Van De negerhut van Oom Tom bezorgde een zekere Netty Weetjen een verkorte navertelling, die zich vlot laat lezen, vlotter dan het verouderde, langdradige boek van Beecher Stowe zelf: Elza Van Hagendoren schonk een levendig, driekleurig voorblad, Edmond Van Offel zette binnenin erg middelmatige prenten.
Arthur Tervooren liet, in vier deeltjes, een bloemlezing van Oude sprookjes uit het land der Grieken verschijnen; voor oudere kinderen is de tekst het lezen waard, - al haalt hij het niet bij de beeldige taal van Nellie, in haar ‘Grieksche mythen en sagen’, - maar hier vooral is de druk een pijnlijk iets om door te maken en zijn de z.g. illustraties alles behalve een versiering.
Tusschenbei vermelden we een korte reeks levensbeelden, in losse brochures verschenen: Vondel (door Gustaaf Segers), Pasteur (Bert Koenen), Kruger (id.), Beethoven (André M. Pols), Schubert (id.), Tony Bergmann (Frans Verschoren), Rubens (Edmond Van Offel), J.H. Fabre (Jos. Witlox). 't Is goede vulgarisatie, zoo ge wilt, maar alvast geen kinderlektuur. Alleen Verschoren blijft dichter bij het jonge volk en Timmermans heeft er hem, teekenend, een flink handje bij geholpen.
Als vulgarisatiewerk noemen we ook de ‘Wetenschappelijke reeks voor de jeugd’, onder leiding van Herman De Roover. Daarin verschenen reeds, in zeer handige boekjes: De verlichting door de eeuwen heen (R. Ehnam), Beiaarden en hun klokkenspel (id.), De Vlaamsche kunstpottebakkerij (G. De Graeve), Glas en glaswerk (A. Van Veerdegem en R. Ehnam), De gletschers (F. Bertijn), De aarde en haar vorming (id.). Deze reeks mag worden voortgezet; ze biedt interessante gegevens aan de oudere leerlingen en aan hun onderwijzers.
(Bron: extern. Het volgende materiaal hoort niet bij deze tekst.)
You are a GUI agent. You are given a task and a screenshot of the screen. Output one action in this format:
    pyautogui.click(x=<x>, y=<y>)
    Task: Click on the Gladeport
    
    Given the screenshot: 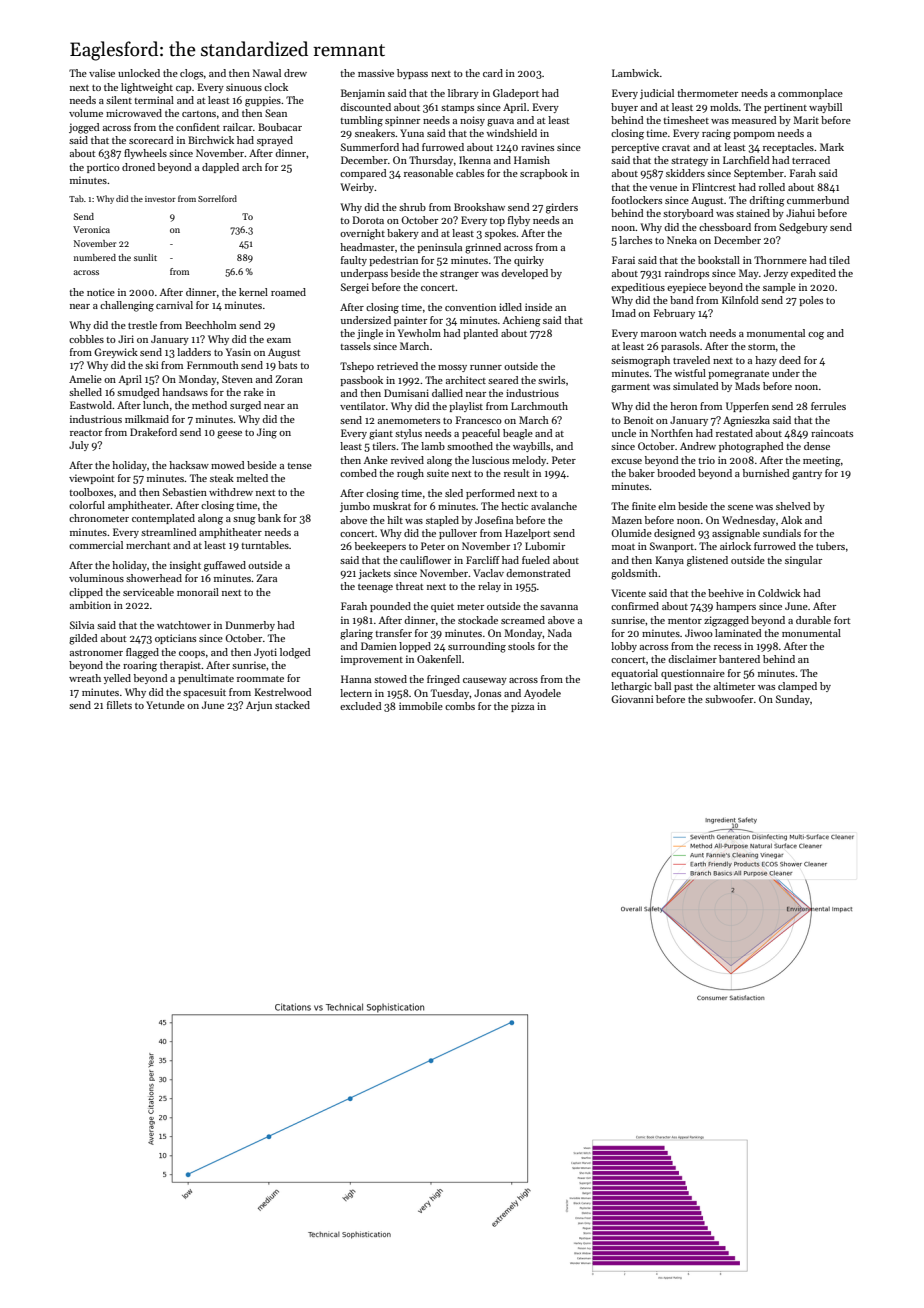 What is the action you would take?
    pyautogui.click(x=516, y=94)
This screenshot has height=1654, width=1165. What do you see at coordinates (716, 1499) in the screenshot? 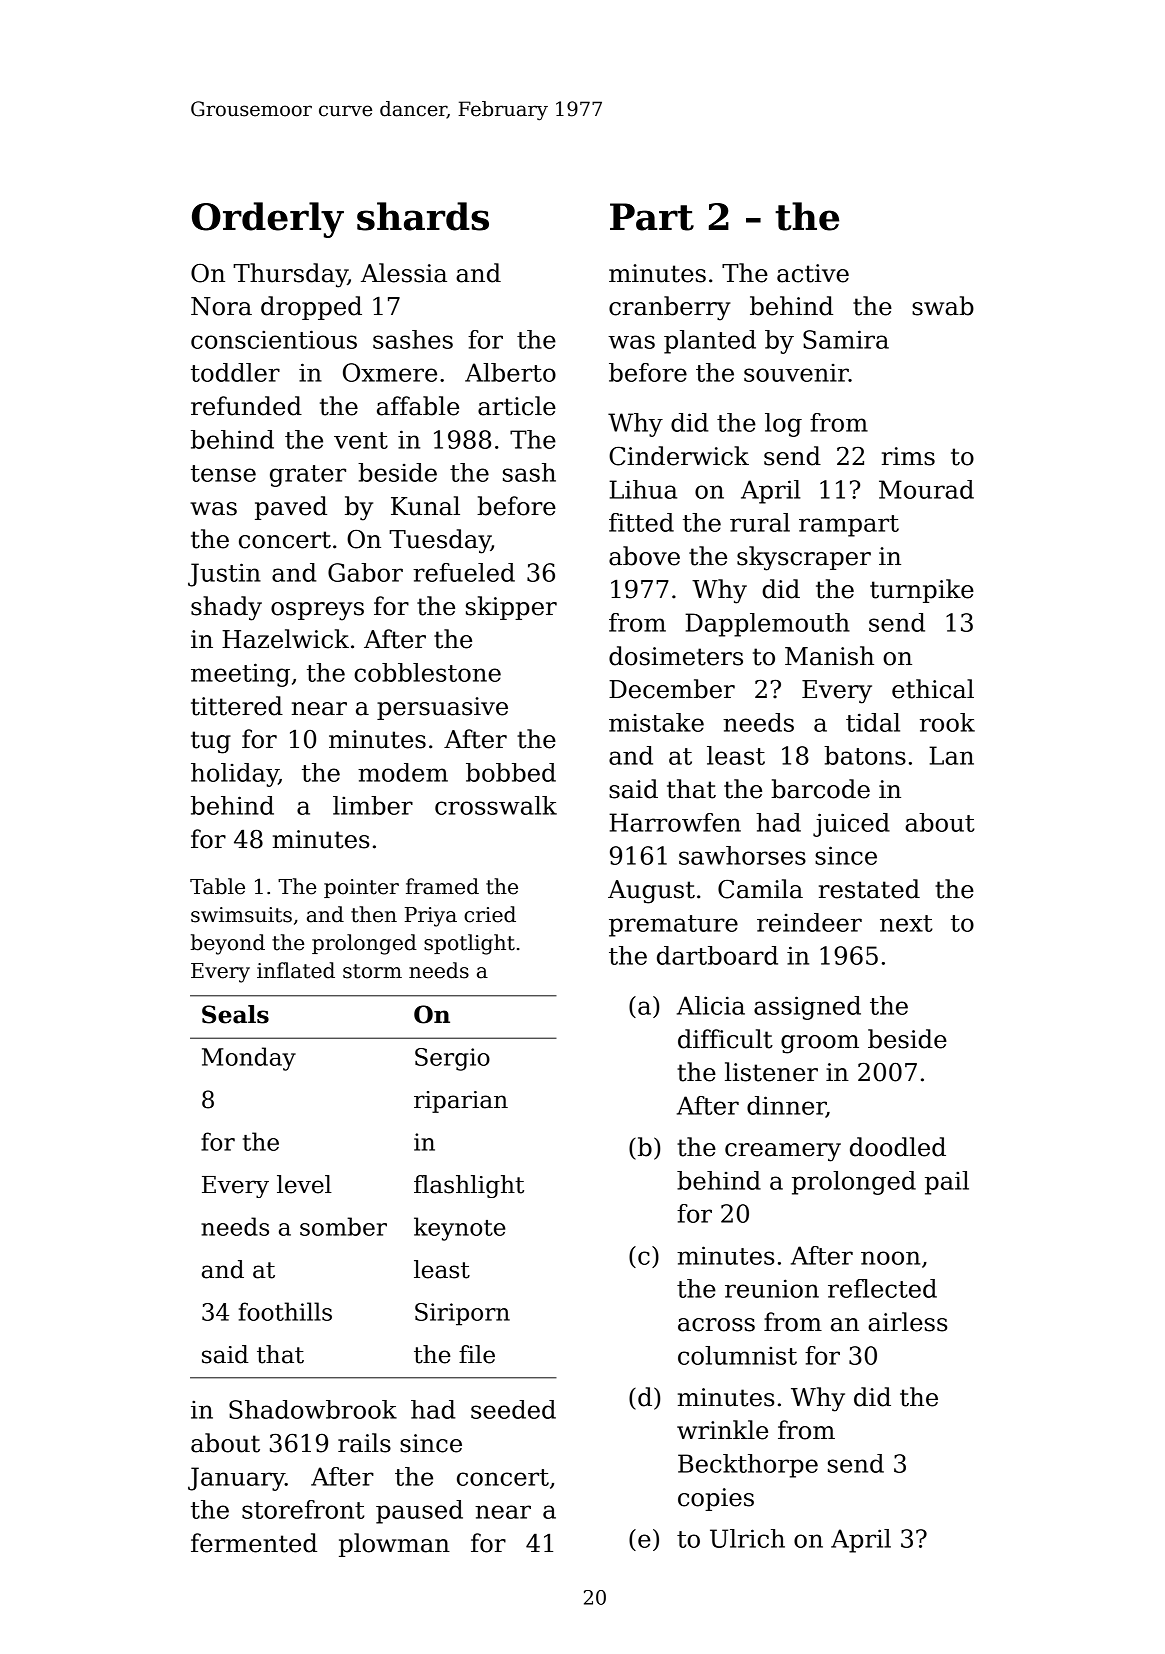
I see `copies` at bounding box center [716, 1499].
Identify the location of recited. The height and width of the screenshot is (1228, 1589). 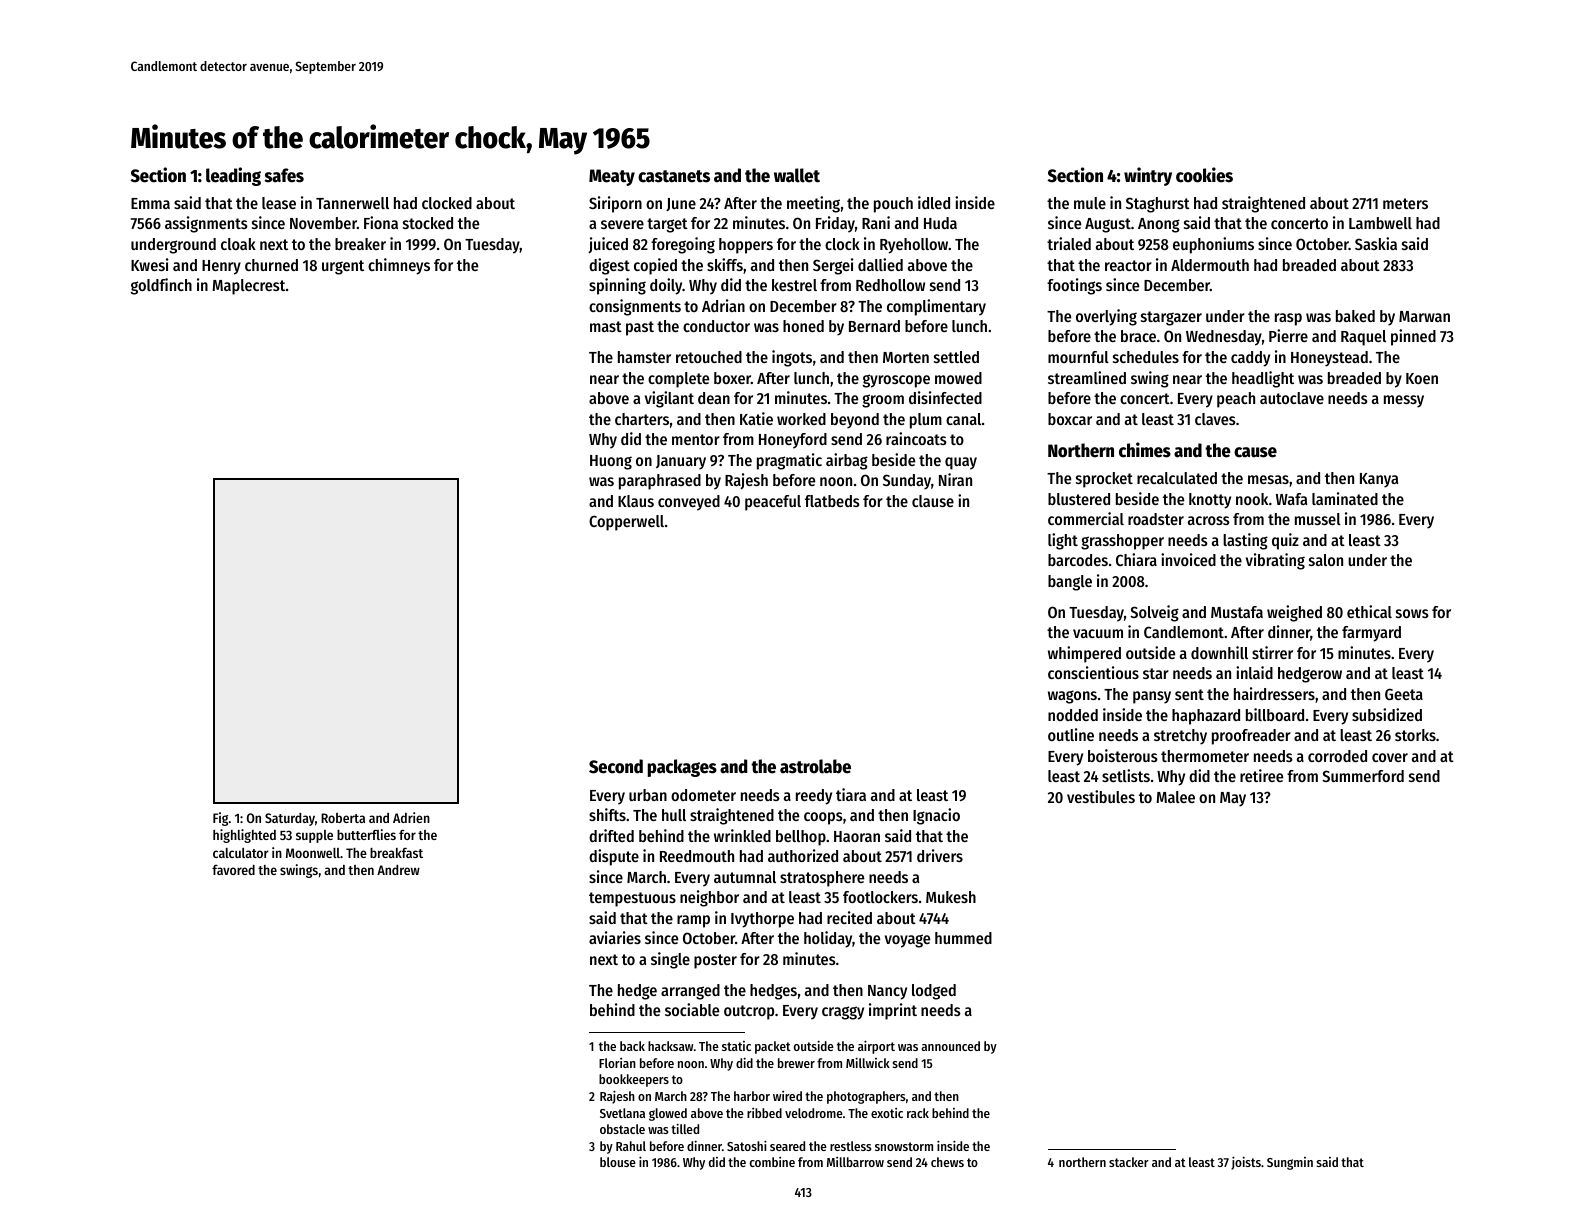
(849, 917).
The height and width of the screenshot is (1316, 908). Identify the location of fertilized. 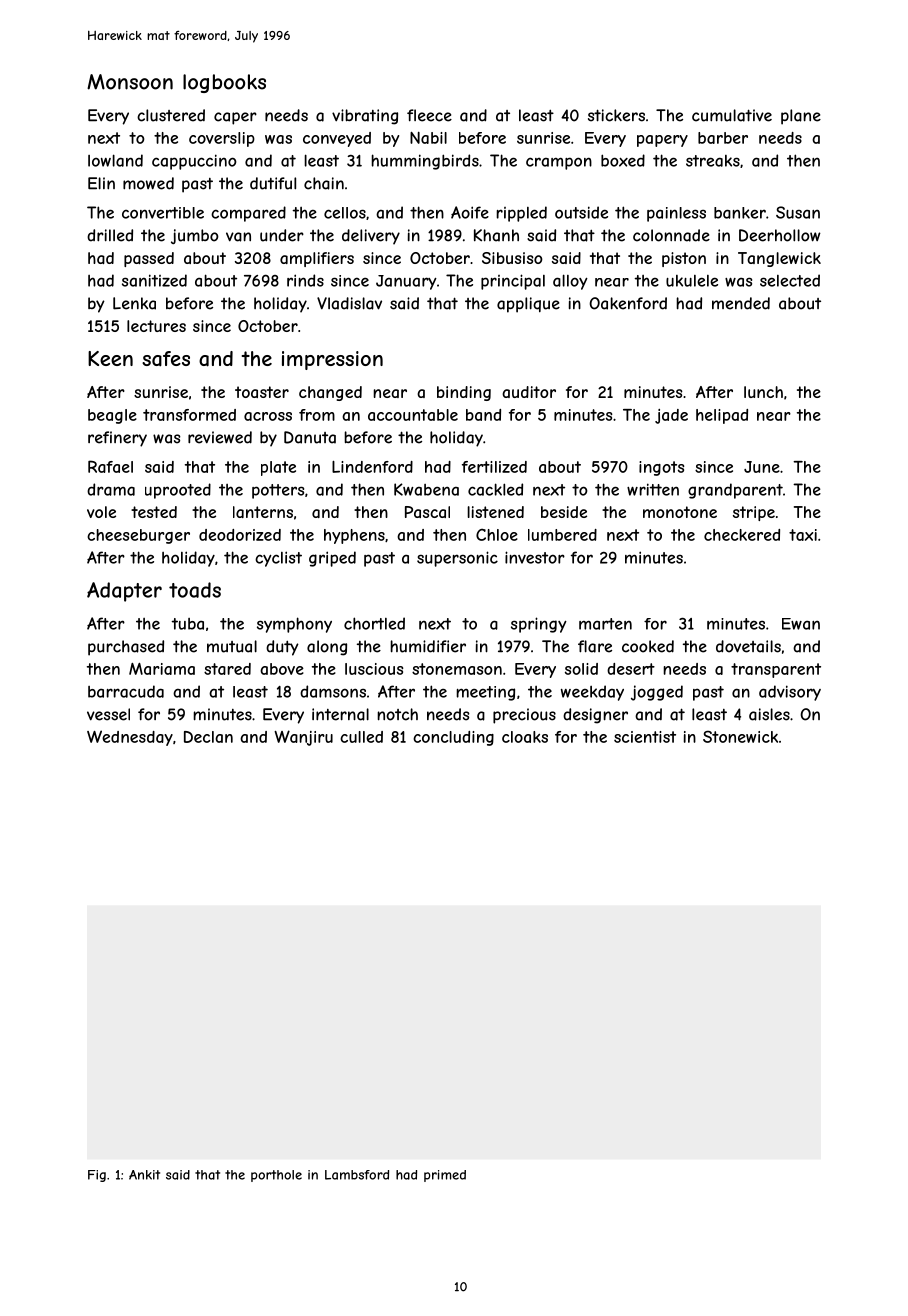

Van Frans Verschoren's Zonnig leven werd een herdruk bezorgd. Deze realistische kijkjes in het jonge menschen-leven zagen we gaarne terug; daar gebéurt wat in elke schets en ze leeft ook door de taal van Verschoren, die wel dialektisch getint is, maar vol simpelen humor zit; Jules Fonteyne voelde er zich in thuis en lever- | |
| |
de zeer artistieke, soms wat karikaturale teekeningen; zijn kleurig, geestig omslag is beslist een uitnoodiging tot lezen.
Karel Adriaenssens' Wonderlijk leven van Lange Wapper beleeft een derden druk; geen wonder, want de man kan vertellen, - maar waarom dan gooide hij er niet tijdig de vele slordigheden en fouten uit? Emiel Walravens verluchtte het boek met illustraties, die tot het zeer goede Vlaamsch werk behooren en 's mans heengaan tot een ernstig verlies voor onze kunst maken; Arthur Jacobs zette er een sprekenden, wat Mefisto-achtigen kop buitenop.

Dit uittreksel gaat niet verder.